## TEXT SEGMENT
RICHMOND, Va. -- Virginia's public schools, which have long enjoyed a reputation for academic excellence, have experienced a yearslong trend of declining student performance exacerbated by the coronavirus pandemic, according to a critical state report released Thursday.
A review of recent testing and other K-12 data presents a sobering picture, suggesting “overall high-average performance” has masked achievement gaps and poor reading proficiency and college-readiness measures, GOP Gov. Glenn Youngkin and administration officials said. The state has wide gulfs between performance on state tests and benchmarks for a national assessment, its number of high school students earning college credit in advanced courses is slipping, and a growing number of students are leaving public schools altogether, the report found.
“We believe that this data makes an irrefutable case that the state has not been serving every child and every community in the Commonwealth as well as it needs to,” Secretary of Education Aimee Rogstad Guidera said in a call with reporters.

## DATA SECTION
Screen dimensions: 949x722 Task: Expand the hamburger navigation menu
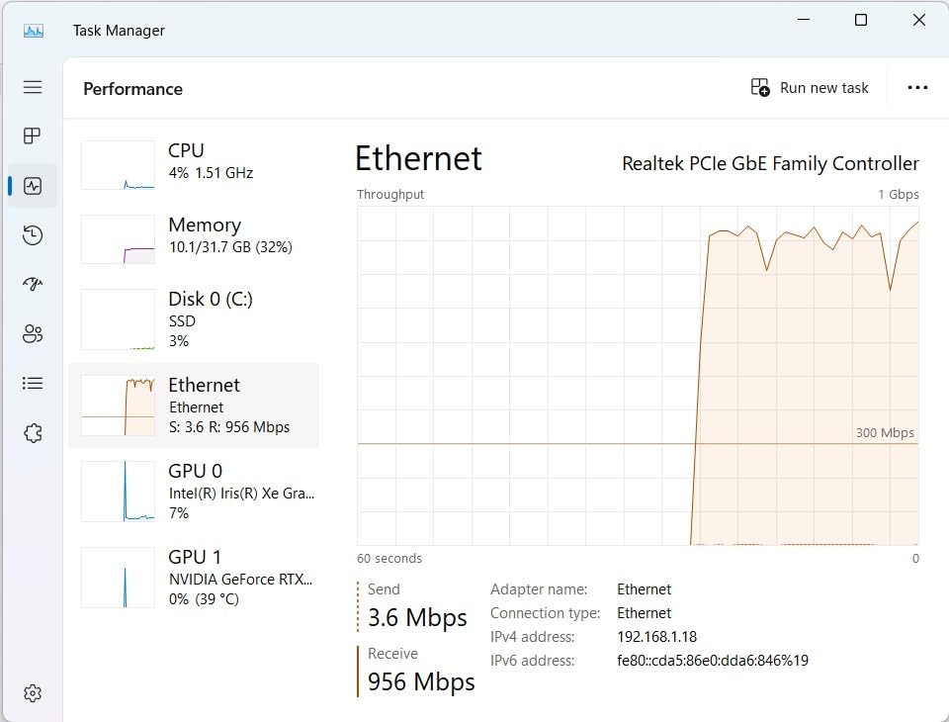(33, 87)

## TASK DESCRIPTION
Please continue the article on declining performance in Virginia's public schools from where it stops. The listing is separate material, apart from the article on Virginia's public schools.

## ANSWER BOX
The report did not mention Virginia's two previous governors, both Democrats, by name. But officials said decisions made over the past decade had lowered educational standards - including the state's school accreditation requirements - and reduced transparency.
“Decisions made at the state level created confusion in Virginia education and downplayed troubling trends. It is noteworthy that the rhetorical emphasis on equity coincided with the widened gaps in student achievement,” Jillian Balow, Virginia Superintendent of Public Instruction, said in the report.
Youngkin ordered the report as part of his first executive order, which was issued the day he took office in January. The former private equity executive and political newcomer campaigned heavily on education issues - including a greater push for school choice - and his victory over Democrat Terry McAuliffe has been widely attributed to his ability to harness parental frustration over curriculums and school closures.
“Parents across the Commonwealth spoke loudly last year. They want us to restore excellence in education. They want to give their children best-in-class opportunities. And that is what we’re all here to do,” he said Thursday.
Leaders of the Democrat-controlled state Senate said the report relied on “cherry-picked data,” “lies” and “fake news.”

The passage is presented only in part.